## [Listado]
= = = = = = =

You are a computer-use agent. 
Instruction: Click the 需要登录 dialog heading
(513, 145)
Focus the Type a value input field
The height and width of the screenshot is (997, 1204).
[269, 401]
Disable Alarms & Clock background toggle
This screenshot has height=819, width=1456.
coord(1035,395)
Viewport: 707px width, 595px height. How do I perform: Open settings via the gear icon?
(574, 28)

= = = = = = =

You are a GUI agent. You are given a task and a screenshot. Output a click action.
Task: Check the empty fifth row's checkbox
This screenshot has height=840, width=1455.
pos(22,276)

= = = = = = =

## [Tarea del ejercicio]
Reformule como CSV de dos columnas, entrada y salida, todos los datos desde la línea que contiene "You are a GUI" hasta la línea que contiene "pos(22,276)", ambas incluidas. Cada fila debe llevar un texto y su respuesta, cada uno en un único campo entre comillas, con los saltos de línea convertidos en espacios.

## [Resultado del ejercicio]
entrada,salida
"You are a GUI agent. You are given a task and a screenshot. Output a click action. Task: Check the empty fifth row's checkbox This screenshot has height=840, width=1455.","pos(22,276)"